A closer consideration of the government’s claim demonstrates that the individual mandate has little to do with cost-shifting in healthcare markets. The fact is that the population principally targeted by the mandate (those who can afford health insurance but voluntarily choose not to purchase it) plays a minimal role in the cost shifting identified by the government.
As declared in the Affordable Care Act’s findings section, the mandate was included not to end cost-shifting, but to require millions of Americans to pay more for health insurance than they receive in benefits in order to subsidize both the voluntarily insured and the insurers, and thereby to moderate the sharp increase in insurance premiums that would otherwise be caused by the ACA itself. Claims of the uniqueness of the healthcare market don’t stand up to the realities of data. Instead, the real issues in the health care market primarily are local and therefore must be addressed accordingly.

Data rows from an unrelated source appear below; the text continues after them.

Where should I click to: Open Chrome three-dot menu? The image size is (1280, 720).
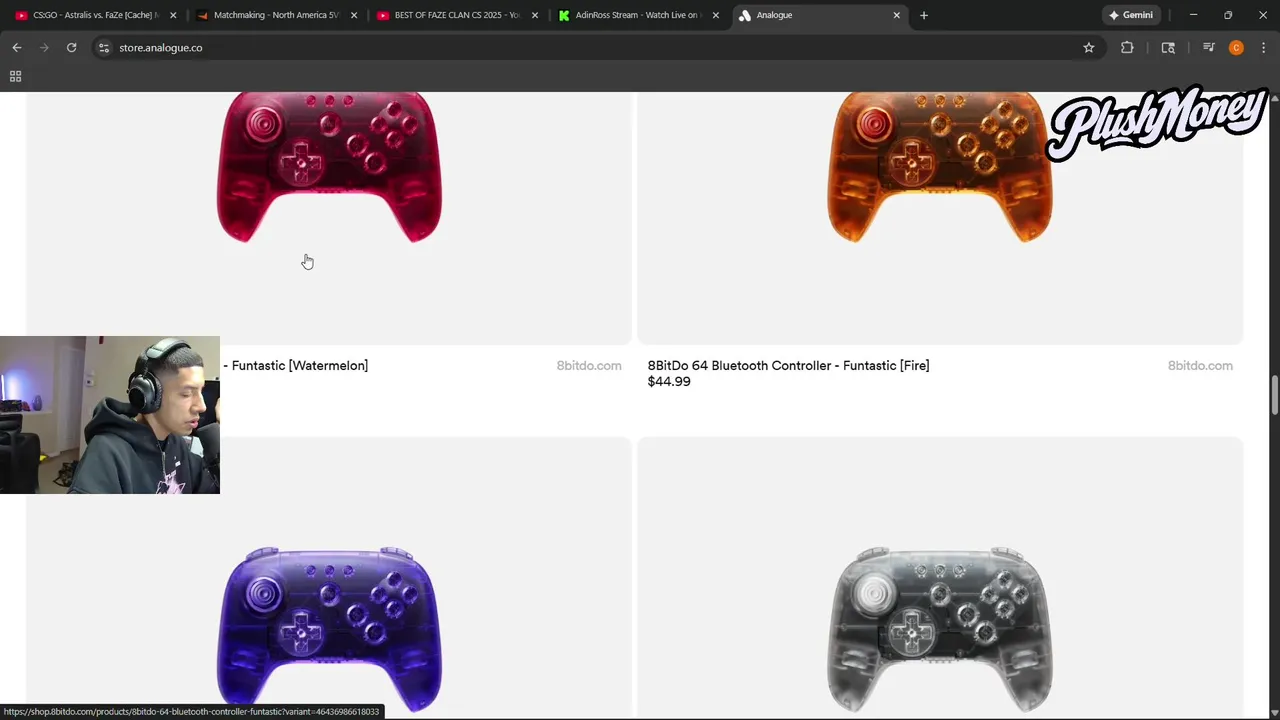click(x=1263, y=47)
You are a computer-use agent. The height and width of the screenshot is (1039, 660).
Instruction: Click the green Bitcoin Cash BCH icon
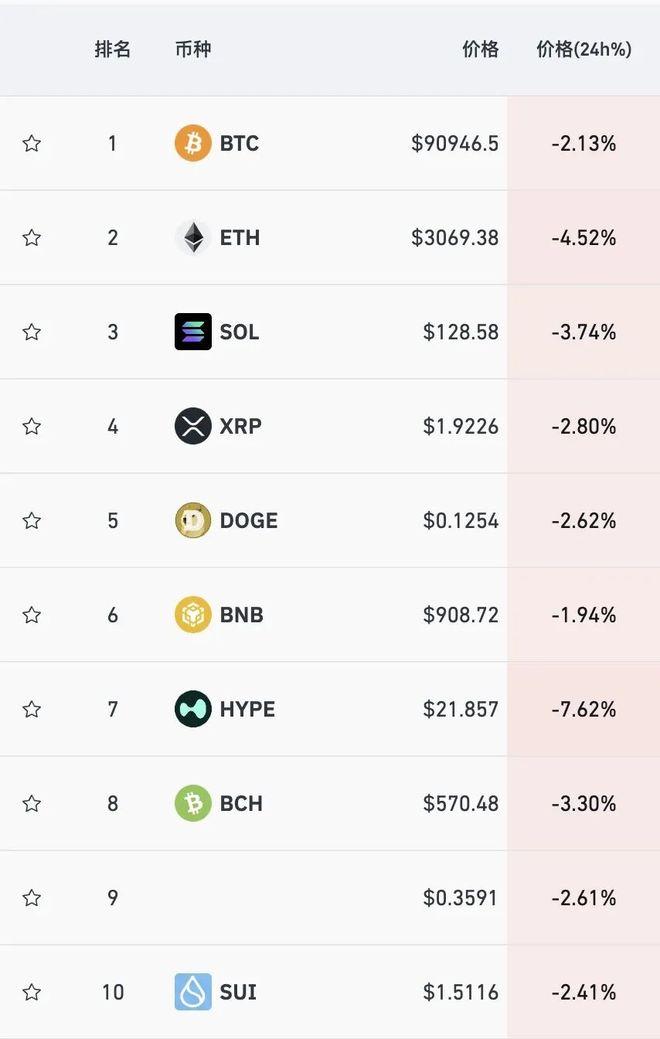pyautogui.click(x=193, y=803)
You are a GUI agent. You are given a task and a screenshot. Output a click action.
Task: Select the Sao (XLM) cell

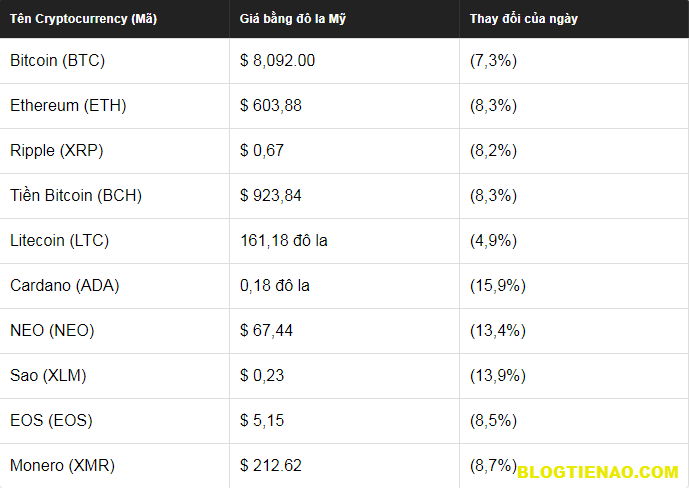pos(48,376)
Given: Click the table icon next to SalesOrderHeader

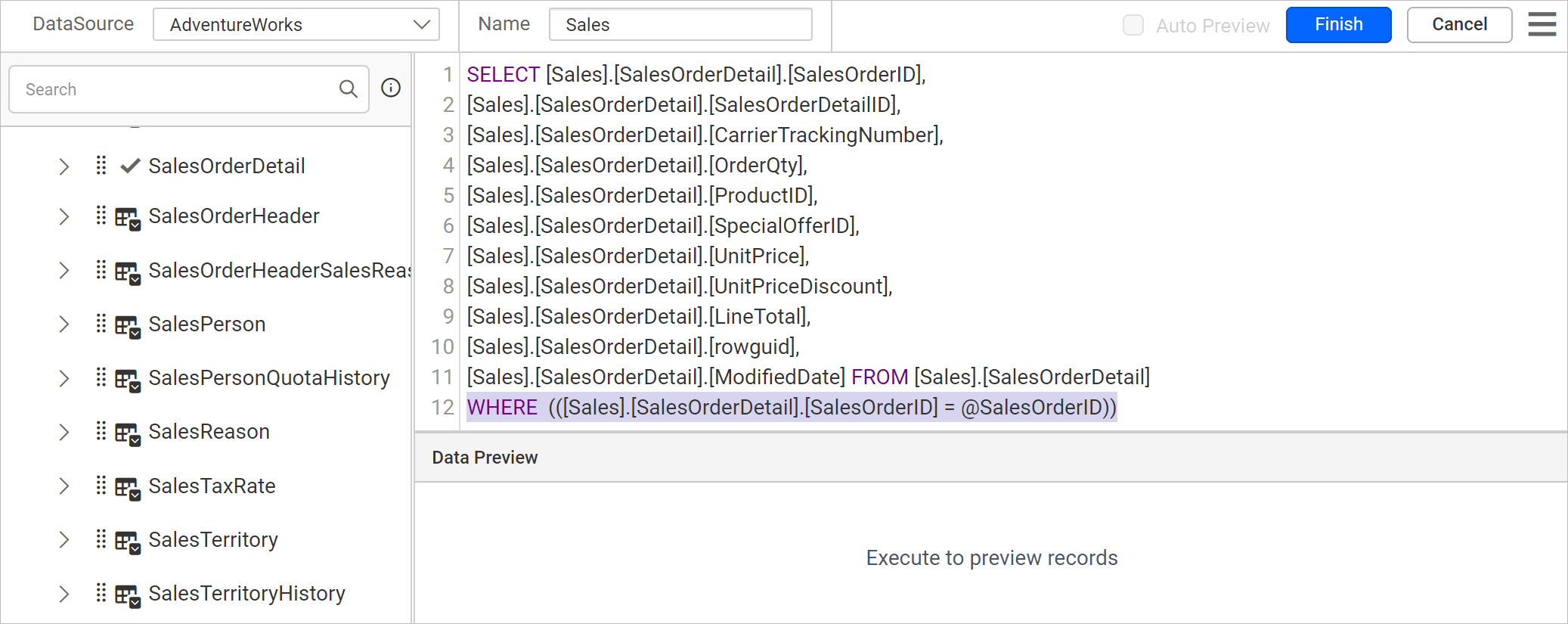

The problems with the government’s argument in support of the law don’t end there. Much of its cost modeling is based upon supposed likenesses between the federal law and the 2006 Massachusetts health reform law. But Massachusetts accounts for just two percent of the nation’s population, and Bay Staters are wealthier and more likely to be insured than Americans as a whole.
Assuming that businesses and individuals in New Mexico and Massachusetts share similar characteristics—or are patients suffering from the same ailments—is policy malpractice. Even a quick review of differences in demographics, income levels, health infrastructure and employer commitment to offer insurance should dissuade any thinking person from such confusion.
If central parts of the health care law are struck down and President Obama and congressional leaders are forced back to the drawing board, they should take a close look at President Clinton’s handling of welfare reform during the 1990s. Clinton granted waivers that set goals for results, but provided states the flexibility to figure out how to achieve them.